Leading this charge is Bitfarms, which has announced plans to wind down its Bitcoin mining operations at its Washington State facility by 2026–27. The site is being converted into a GPU-as-a-Service hub, supported by a $128 million deal to install liquid-cooled Nvidia GB300 hardware. Similarly, IREN has secured multibillion-dollar GPU cloud agreements with partners like Microsoft, effectively transforming its power capacity into a long-term AI compute asset.
The shift is also reflected in corporate treasury management. Bitdeer Technologies, a major mining host, reported holding zero bitcoin as of February 20, 2025, after liquidating its entire corporate stash—which included approximately 2,000 BTC at the end of 2025. The company stated this capital reallocation funds its pivot into AI infrastructure, including the deployment of NVIDIA GB200 NVL72 systems in Malaysia and the conversion of several mining sites to AI data centers.

§ **EXERCISES**:
- a) Retype the passage on Bitcoin miners moving into AI from "The shift is" to "AI data centers.".
- b) According to the passage on Bitcoin miners moving into AI, what will the $128 million deal install at the Bitfarms site in Washington State?
- c) Carry on the passage about Bitcoin miners moving into AI from its final sentence.

§ **DATA LINES**:
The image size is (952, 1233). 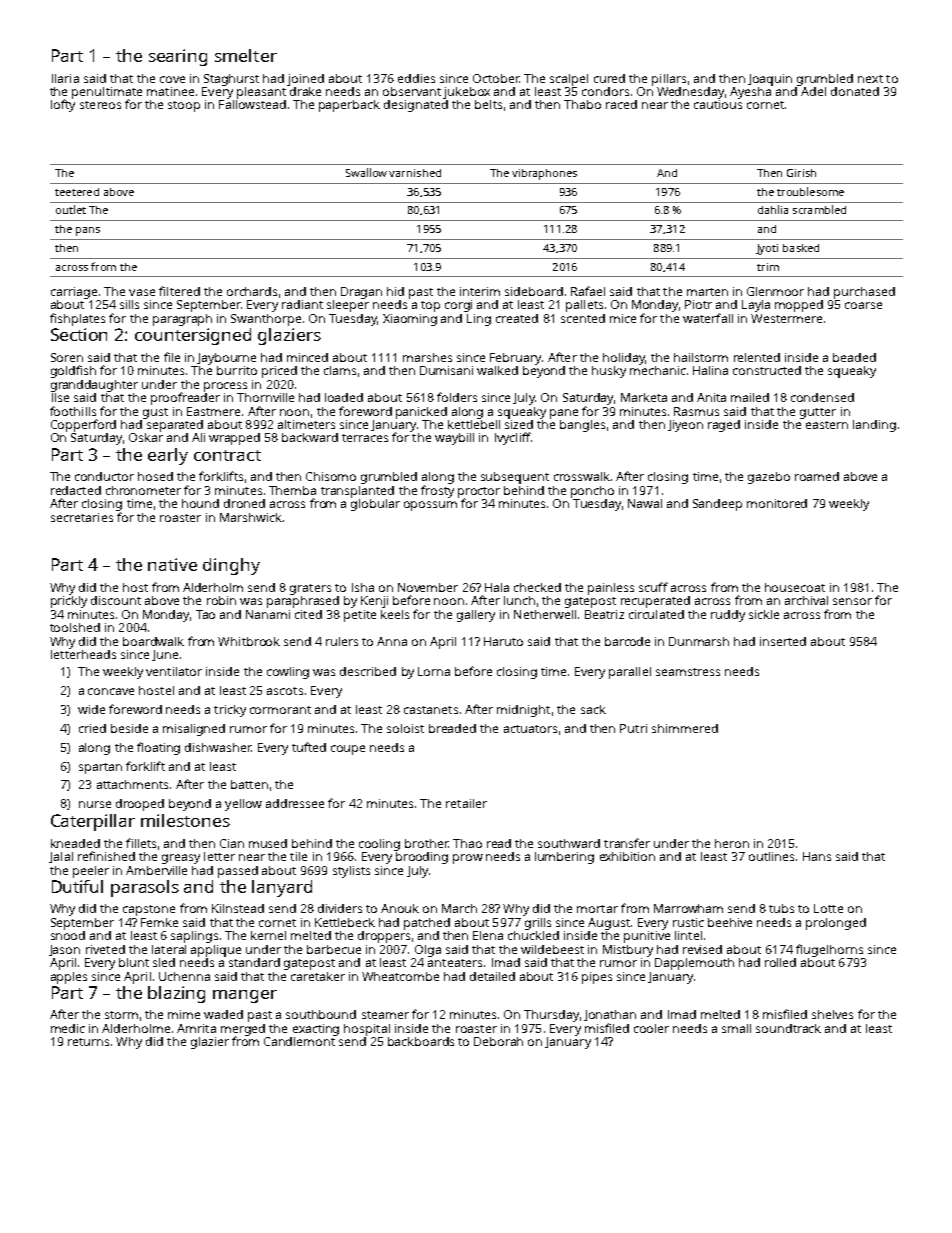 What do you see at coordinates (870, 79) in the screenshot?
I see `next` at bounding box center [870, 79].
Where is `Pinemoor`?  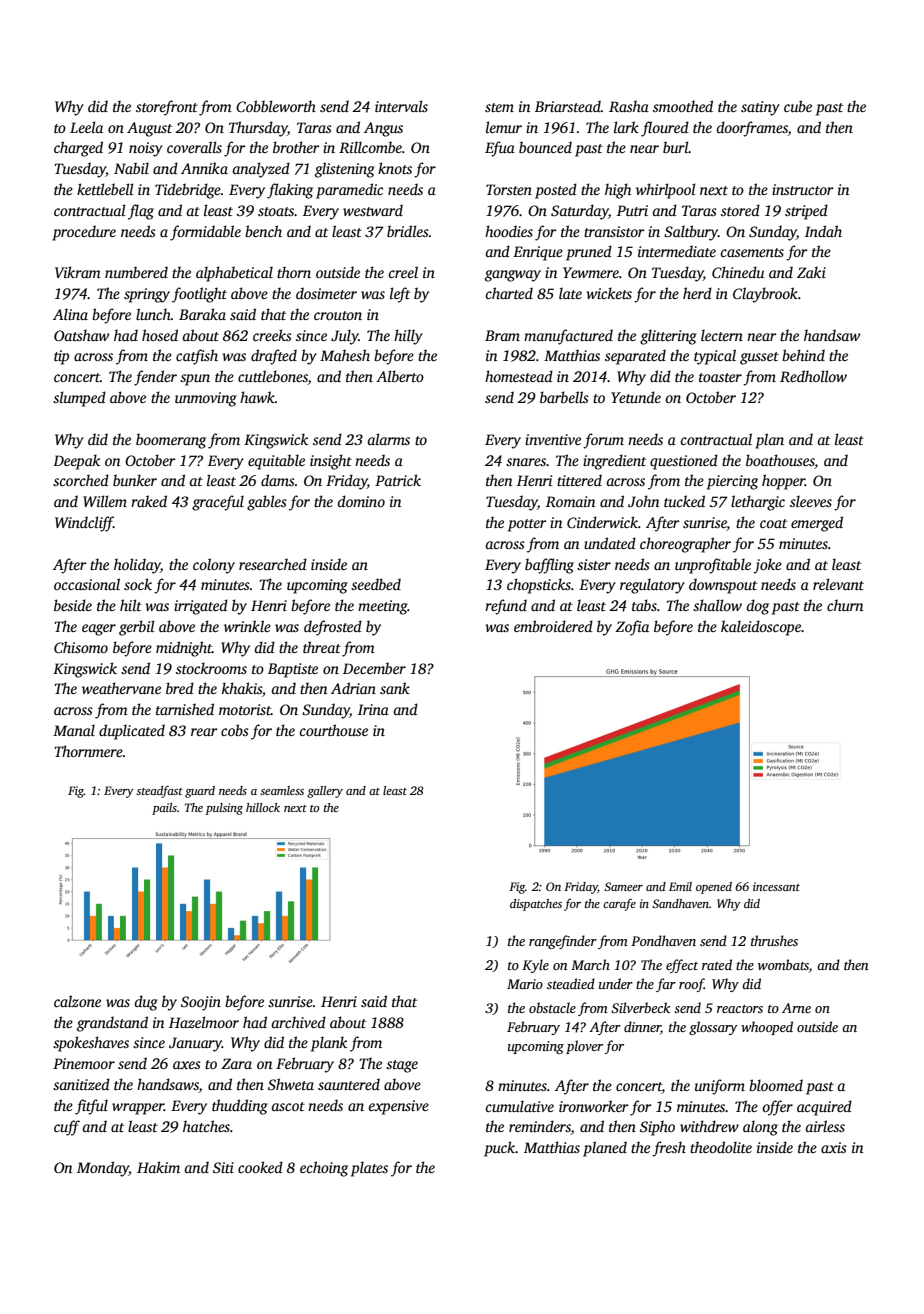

§ **RESPONSES FOR EACH TASK**:
- a)
The shift is also reflected in corporate treasury management. Bitdeer Technologies, a major mining host, reported holding zero bitcoin as of February 20, 2025, after liquidating its entire corporate stash—which included approximately 2,000 BTC at the end of 2025. The company stated this capital reallocation funds its pivot into AI infrastructure, including the deployment of NVIDIA GB200 NVL72 systems in Malaysia and the conversion of several mining sites to AI data centers.

- b) Liquid-cooled Nvidia GB300 hardware.

- c)
Converging Trends: Energy, Crypto, and AI
The simultaneous trends—traditional energy companies like Engie exploring crypto mining for curtailment mitigation, and crypto miners themselves moving toward AI—highlight a larger narrative of energy asset optimization. Both scenarios involve leveraging massive, reliable power supplies for computationally intensive, power-intensive industries. For Engie, bitcoin mining could be a temporary solution to a grid problem; for former bitcoin miners, AI represents a more sustainable, higher-margin future. The common thread is the strategic repurposing of energy and infrastructure in response to evolving economic and regulatory landscapes.
As these sectors evolve, the intersection of renewable energy policy, grid modernization, and digital asset computing will likely produce more hybrid models, where flexible demand becomes an integral part of the energy transition toolkit.